Under the weather
THE SHARE PRICE of agribusiness investor Zeder has been hoed down. The development is perhaps understandable after what transpired during the controversial (failed) bid by Pioneer Foods for KWV Holdings, with some punters believing Zeder’s underlying investment strategy has been rattled.
Finweek reckons it may be a dangerous (and costly) assumption to write off Zeder’s ability to move and shake in the agribusiness sector. Specifically, we’re keenly watching developments at Zeder’s investments, such as Kaap Agri (where an increased stake seems inevitable to ensure a bigger stake in Pioneer Foods) as well as undervalued fruit exporter Capespan.
In terms of new investments it should be remembered there’s a considerable war chest. Zeder is now pretty flush after profitably cashing in around R250m after selling its take in KWV. And the company still has its dividends from Capevin/Distell to look forward to…
But let’s, for a minute, lay aside possible future manoeuvrings by Zeder and concentrate on the value proposition offered by its current share price. In the six months to end-August 2010 Zeder’s intrinsic value was reflected as 278c/share. At the time of writing, after drifting near to the 220c level last month, Zeder’s share price has clawed back to 245c – in line with the last stated net asset value of 238c/share (a valuation that doesn’t see through to the underlying investments).

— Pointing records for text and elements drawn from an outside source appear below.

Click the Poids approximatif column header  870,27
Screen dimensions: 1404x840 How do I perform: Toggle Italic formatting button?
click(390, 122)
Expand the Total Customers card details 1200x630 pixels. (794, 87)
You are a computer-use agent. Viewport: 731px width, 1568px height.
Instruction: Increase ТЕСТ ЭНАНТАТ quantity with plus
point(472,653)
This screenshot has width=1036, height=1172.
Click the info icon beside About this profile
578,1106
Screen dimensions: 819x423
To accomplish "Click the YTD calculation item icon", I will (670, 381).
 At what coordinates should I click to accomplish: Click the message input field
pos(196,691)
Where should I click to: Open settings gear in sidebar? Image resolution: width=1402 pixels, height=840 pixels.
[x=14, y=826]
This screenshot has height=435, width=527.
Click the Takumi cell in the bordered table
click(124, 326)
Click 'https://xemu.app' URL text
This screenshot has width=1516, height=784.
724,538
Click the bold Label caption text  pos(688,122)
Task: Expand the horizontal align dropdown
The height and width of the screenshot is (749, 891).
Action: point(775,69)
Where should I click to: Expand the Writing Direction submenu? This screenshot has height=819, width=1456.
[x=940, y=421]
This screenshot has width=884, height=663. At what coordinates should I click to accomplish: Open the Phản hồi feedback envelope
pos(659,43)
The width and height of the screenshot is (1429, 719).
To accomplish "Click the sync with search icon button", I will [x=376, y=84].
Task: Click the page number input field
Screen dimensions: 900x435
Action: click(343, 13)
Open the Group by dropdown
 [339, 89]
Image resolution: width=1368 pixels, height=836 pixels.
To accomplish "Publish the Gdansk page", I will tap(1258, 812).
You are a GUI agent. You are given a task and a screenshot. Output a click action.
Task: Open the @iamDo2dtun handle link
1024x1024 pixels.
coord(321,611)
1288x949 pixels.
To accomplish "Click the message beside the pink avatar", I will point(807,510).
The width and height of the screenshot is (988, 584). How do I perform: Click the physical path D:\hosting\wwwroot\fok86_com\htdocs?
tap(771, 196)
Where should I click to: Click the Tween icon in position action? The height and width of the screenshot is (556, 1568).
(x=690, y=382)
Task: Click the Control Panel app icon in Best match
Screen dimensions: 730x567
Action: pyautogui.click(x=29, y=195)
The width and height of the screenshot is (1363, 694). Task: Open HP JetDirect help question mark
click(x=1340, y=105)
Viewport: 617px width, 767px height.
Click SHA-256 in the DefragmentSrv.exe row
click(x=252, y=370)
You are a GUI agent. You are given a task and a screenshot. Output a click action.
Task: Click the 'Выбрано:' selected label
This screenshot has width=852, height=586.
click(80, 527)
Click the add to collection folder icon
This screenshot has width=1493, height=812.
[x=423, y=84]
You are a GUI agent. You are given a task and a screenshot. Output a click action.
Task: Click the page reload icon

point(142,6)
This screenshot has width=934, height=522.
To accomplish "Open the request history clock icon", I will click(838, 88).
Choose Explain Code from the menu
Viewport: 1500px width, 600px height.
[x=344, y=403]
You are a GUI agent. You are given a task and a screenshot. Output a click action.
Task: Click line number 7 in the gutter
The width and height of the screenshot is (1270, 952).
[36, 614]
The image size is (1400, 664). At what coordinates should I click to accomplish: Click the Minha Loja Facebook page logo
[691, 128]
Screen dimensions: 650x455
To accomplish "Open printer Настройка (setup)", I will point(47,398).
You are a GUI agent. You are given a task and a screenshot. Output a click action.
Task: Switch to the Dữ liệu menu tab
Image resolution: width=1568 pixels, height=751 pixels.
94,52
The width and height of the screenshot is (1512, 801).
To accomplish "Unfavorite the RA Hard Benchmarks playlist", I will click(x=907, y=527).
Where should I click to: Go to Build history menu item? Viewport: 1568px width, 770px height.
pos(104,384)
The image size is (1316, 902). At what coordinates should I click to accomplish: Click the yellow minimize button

We’d argue its intrinsic value has shifted upwards markedly since August. First, KWV’s shares were then trading at 1000c on the OTC market (compared to a 1180c cash out by Zeder recently) and, second, Pioneer Foods was trading closer to 4 000c than the 5400c levels seen recently.
Zeder’s results will be out fairly soon, but we’d guess intrinsic NAV at end-February 2011 would be around 300c/share. That’s an enticing discount to underlying value and one that might even prompt a share buyback by Zeder.